How can motivation and discipline affect productivity in the workplace?

Everyone has good days and bad days when it comes to motivation – that’s just part of life. Some mornings you spring out of bed, excited to get started, and others you’d rather just pull the duvet back over your head and hit the snooze button. The day drags and you barely achieve anything on your to-do list.

It’s normal to have fluctuating levels of motivation, but as a manager or business owner, ideally you want your employees to feel motivated a large percentage of the time. But motivation is a mental muscle that’s prone to fatigue – and that’s where self-discipline comes in. Discipline is what makes you do something even when you don’t feel motivated to do so.
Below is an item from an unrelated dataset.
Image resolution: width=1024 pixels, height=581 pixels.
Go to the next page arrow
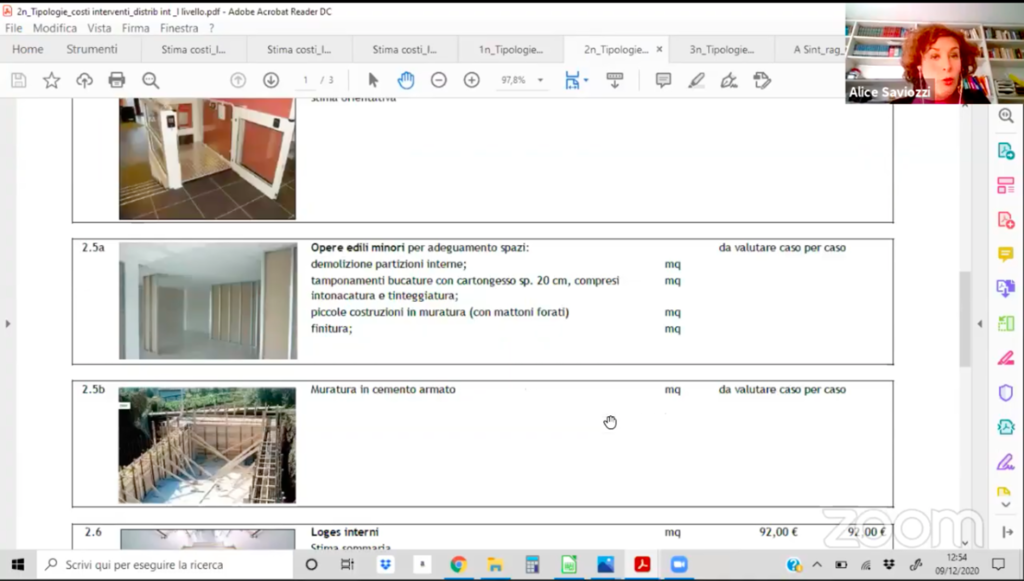pyautogui.click(x=271, y=80)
Whilst you have to accept that working for your company may not be their dream role, there should be elements of your employees’ everyday routine that brings them joy and makes them want to do their best. And naturally, you’ll want people who are both motivated and self-disciplined enough to get the job done.

In this post, we look at why being motivated and disciplined is important in the workplace, as well as sharing some key tips for you to share with your employees, to help you shake up their approach to work.

Why is it important to be disciplined with work?

 
It can be easy to forget, but how each employee behaves makes a difference to the success of the company. Businesses hire people to fill a certain role, and you rely on each of these hires to complete their tasks in order for the business to move forward. 
 
Lack of self-discipline can mean that some employees start to struggle to meet expectations, potentially putting their jobs at risk. They may find themselves floating through the days at work, rather than being able to block out time to focus and get a task done as required. 
 
At the opposite end of the spectrum, lack of discipline and time management skills can mean that team members have a poor understanding of their own capacity, and end up taking on an unrealistic amount of work. This can lead to stress and burnout, as well as missed deadlines – none of which is beneficial for the individual or the company.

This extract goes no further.